*Exercise details*:
Extract all data as written.

*Provided material*:
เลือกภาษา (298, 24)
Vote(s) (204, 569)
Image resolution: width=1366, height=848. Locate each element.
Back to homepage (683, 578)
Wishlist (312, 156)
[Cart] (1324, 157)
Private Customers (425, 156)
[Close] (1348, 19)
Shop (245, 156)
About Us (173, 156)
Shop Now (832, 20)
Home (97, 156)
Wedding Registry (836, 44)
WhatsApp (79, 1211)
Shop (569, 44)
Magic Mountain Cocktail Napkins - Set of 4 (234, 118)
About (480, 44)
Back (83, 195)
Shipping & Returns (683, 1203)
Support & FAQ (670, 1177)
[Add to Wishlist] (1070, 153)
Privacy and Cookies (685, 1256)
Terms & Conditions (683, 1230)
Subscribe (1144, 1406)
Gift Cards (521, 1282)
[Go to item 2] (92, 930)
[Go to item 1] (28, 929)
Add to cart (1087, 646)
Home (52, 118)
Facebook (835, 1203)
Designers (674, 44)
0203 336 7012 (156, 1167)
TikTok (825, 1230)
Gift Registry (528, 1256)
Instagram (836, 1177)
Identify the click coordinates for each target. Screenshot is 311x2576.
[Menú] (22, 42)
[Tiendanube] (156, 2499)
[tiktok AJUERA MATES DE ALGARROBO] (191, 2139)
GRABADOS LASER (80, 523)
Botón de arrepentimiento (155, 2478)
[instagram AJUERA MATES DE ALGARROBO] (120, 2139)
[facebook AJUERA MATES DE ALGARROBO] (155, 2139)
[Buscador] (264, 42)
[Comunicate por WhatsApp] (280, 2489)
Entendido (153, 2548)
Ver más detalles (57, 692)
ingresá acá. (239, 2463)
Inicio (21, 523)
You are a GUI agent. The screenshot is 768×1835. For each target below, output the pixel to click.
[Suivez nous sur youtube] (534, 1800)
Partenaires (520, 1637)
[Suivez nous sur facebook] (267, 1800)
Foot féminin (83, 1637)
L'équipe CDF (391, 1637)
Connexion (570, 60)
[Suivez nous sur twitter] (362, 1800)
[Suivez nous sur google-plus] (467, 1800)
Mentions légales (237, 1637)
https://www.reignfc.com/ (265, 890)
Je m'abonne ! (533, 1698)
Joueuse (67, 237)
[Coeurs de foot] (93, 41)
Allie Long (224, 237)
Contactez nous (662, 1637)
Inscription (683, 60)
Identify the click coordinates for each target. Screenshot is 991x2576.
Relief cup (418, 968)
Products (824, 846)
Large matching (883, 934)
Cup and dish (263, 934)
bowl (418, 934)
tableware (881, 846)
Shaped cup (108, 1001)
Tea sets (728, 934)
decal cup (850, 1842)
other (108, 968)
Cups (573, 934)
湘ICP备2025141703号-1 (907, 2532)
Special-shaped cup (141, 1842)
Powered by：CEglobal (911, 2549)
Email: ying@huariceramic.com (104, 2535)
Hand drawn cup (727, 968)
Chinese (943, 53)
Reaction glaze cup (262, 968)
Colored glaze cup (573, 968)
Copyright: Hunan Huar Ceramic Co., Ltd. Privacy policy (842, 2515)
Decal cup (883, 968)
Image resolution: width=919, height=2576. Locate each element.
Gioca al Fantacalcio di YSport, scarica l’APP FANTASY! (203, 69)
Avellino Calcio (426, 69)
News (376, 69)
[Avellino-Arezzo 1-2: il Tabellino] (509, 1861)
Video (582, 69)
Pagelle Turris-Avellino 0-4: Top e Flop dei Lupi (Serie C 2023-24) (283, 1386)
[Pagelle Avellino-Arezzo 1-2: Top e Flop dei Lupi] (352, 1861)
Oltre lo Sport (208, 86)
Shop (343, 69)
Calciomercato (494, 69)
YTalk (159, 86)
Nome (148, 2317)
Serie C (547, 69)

*Completed task*:
เลือกภาษา (298, 24)
Vote(s) (204, 569)
Image resolution: width=1366, height=848. Locate each element.
Back to homepage (683, 578)
Wishlist (312, 156)
[Cart] (1324, 157)
Private Customers (425, 156)
[Close] (1348, 19)
Shop (245, 156)
About Us (173, 156)
Shop Now (832, 20)
Home (97, 156)
Wedding Registry (836, 44)
WhatsApp (79, 1211)
Shop (569, 44)
Magic Mountain Cocktail Napkins - Set of 4 (234, 118)
About (480, 44)
Back (83, 195)
Shipping & Returns (683, 1203)
Support & FAQ (670, 1177)
[Add to Wishlist] (1070, 153)
Privacy and Cookies (685, 1256)
Terms & Conditions (683, 1230)
Subscribe (1144, 1406)
Gift Cards (521, 1282)
[Go to item 2] (92, 930)
[Go to item 1] (28, 929)
Add to cart (1087, 646)
Home (52, 118)
Facebook (835, 1203)
Designers (674, 44)
0203 336 7012 (156, 1167)
TikTok (825, 1230)
Gift Registry (528, 1256)
Instagram (836, 1177)
Identify the click coordinates for each target. Screenshot is 311x2576.
[Menú] (22, 42)
[Tiendanube] (156, 2499)
[tiktok AJUERA MATES DE ALGARROBO] (191, 2139)
GRABADOS LASER (80, 523)
Botón de arrepentimiento (155, 2478)
[instagram AJUERA MATES DE ALGARROBO] (120, 2139)
[facebook AJUERA MATES DE ALGARROBO] (155, 2139)
[Buscador] (264, 42)
[Comunicate por WhatsApp] (280, 2489)
Entendido (153, 2548)
Ver más detalles (57, 692)
ingresá acá. (239, 2463)
Inicio (21, 523)
You are a GUI agent. The screenshot is 768×1835. For each target below, output the pixel to click.
[Suivez nous sur youtube] (534, 1800)
Partenaires (520, 1637)
[Suivez nous sur facebook] (267, 1800)
Foot féminin (83, 1637)
L'équipe CDF (391, 1637)
Connexion (570, 60)
[Suivez nous sur twitter] (362, 1800)
[Suivez nous sur google-plus] (467, 1800)
Mentions légales (237, 1637)
https://www.reignfc.com/ (265, 890)
Je m'abonne ! (533, 1698)
Joueuse (67, 237)
[Coeurs de foot] (93, 41)
Allie Long (224, 237)
Contactez nous (662, 1637)
Inscription (683, 60)
Identify the click coordinates for each target. Screenshot is 991x2576.
Relief cup (418, 968)
Products (824, 846)
Large matching (883, 934)
Cup and dish (263, 934)
bowl (418, 934)
tableware (881, 846)
Shaped cup (108, 1001)
Tea sets (728, 934)
decal cup (850, 1842)
other (108, 968)
Cups (573, 934)
湘ICP备2025141703号-1 (907, 2532)
Special-shaped cup (141, 1842)
Powered by：CEglobal (911, 2549)
Email: ying@huariceramic.com (104, 2535)
Hand drawn cup (727, 968)
Chinese (943, 53)
Reaction glaze cup (262, 968)
Colored glaze cup (573, 968)
Copyright: Hunan Huar Ceramic Co., Ltd. Privacy policy (842, 2515)
Decal cup (883, 968)
Image resolution: width=919, height=2576. Locate each element.
Gioca al Fantacalcio di YSport, scarica l’APP FANTASY! (203, 69)
Avellino Calcio (426, 69)
News (376, 69)
[Avellino-Arezzo 1-2: il Tabellino] (509, 1861)
Video (582, 69)
Pagelle Turris-Avellino 0-4: Top e Flop dei Lupi (Serie C 2023-24) (283, 1386)
[Pagelle Avellino-Arezzo 1-2: Top e Flop dei Lupi] (352, 1861)
Oltre lo Sport (208, 86)
Shop (343, 69)
Calciomercato (494, 69)
YTalk (159, 86)
Nome (148, 2317)
Serie C (547, 69)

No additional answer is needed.